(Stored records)
--
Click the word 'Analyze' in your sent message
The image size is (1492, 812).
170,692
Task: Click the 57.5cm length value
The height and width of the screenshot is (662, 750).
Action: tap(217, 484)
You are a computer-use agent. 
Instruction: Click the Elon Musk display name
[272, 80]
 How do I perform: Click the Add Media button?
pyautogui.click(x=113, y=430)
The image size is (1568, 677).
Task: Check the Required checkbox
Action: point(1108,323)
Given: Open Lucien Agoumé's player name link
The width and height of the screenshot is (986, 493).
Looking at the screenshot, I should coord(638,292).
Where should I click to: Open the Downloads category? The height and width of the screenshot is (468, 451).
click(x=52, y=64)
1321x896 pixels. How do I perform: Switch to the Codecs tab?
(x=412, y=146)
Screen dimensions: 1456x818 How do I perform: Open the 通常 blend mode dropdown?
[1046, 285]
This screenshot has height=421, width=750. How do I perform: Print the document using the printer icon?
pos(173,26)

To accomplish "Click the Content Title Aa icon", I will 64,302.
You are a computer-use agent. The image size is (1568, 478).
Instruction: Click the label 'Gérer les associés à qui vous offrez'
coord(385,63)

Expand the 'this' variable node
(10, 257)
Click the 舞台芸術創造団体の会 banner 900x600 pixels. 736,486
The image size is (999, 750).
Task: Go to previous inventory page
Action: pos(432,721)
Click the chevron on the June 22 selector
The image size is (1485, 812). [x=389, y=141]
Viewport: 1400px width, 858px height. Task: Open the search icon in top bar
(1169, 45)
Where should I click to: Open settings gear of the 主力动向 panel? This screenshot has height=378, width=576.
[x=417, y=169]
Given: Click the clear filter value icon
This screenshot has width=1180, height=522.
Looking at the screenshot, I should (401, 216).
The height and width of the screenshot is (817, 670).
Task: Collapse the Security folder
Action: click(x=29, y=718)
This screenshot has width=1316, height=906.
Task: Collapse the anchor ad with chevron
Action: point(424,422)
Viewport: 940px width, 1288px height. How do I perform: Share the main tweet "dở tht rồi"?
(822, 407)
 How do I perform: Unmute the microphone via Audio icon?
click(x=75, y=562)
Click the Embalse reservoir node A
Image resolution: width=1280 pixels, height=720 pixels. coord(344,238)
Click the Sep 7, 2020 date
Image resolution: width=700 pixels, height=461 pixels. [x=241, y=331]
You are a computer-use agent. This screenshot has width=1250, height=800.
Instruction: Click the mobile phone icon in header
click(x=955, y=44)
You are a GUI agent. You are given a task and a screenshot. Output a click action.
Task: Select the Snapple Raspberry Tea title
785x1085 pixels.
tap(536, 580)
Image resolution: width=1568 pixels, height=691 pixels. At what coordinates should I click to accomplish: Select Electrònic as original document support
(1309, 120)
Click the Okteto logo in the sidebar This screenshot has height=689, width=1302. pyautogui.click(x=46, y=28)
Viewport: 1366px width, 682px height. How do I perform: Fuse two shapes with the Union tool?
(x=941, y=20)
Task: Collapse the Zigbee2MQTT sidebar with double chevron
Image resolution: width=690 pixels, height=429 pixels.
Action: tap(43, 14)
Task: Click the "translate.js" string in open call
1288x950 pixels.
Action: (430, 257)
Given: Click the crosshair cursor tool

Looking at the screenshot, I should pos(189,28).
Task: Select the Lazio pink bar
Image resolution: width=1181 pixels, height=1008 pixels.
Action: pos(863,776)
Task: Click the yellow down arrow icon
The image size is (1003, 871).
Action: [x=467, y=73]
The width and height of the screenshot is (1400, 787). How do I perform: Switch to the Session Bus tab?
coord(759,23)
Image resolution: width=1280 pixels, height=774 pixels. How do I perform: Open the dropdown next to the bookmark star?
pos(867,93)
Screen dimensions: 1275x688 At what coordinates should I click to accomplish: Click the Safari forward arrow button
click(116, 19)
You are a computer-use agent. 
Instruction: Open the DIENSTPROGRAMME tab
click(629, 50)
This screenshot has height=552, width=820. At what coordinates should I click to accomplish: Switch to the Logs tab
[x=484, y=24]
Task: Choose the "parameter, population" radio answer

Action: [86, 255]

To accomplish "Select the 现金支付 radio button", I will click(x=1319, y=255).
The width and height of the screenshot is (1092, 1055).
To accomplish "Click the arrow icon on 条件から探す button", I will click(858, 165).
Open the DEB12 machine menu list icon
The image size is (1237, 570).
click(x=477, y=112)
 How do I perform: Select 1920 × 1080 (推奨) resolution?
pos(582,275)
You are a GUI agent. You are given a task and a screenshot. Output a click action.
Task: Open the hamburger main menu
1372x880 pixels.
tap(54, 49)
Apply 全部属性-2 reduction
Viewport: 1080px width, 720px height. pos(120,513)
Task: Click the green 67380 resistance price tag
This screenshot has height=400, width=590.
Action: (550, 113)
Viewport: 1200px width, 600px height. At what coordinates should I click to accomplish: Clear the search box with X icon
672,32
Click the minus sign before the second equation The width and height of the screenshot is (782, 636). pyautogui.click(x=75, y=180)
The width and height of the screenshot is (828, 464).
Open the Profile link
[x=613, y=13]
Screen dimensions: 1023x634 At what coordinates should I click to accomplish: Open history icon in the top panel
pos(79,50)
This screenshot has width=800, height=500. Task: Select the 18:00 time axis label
--
Search the entries for the word "computer", then list each line that holds it.

You are a computer-use agent. 
You are a computer-use agent. The image size is (1568, 478).
You are a computer-use agent. This screenshot has width=1250, height=800.
You are a computer-use agent. 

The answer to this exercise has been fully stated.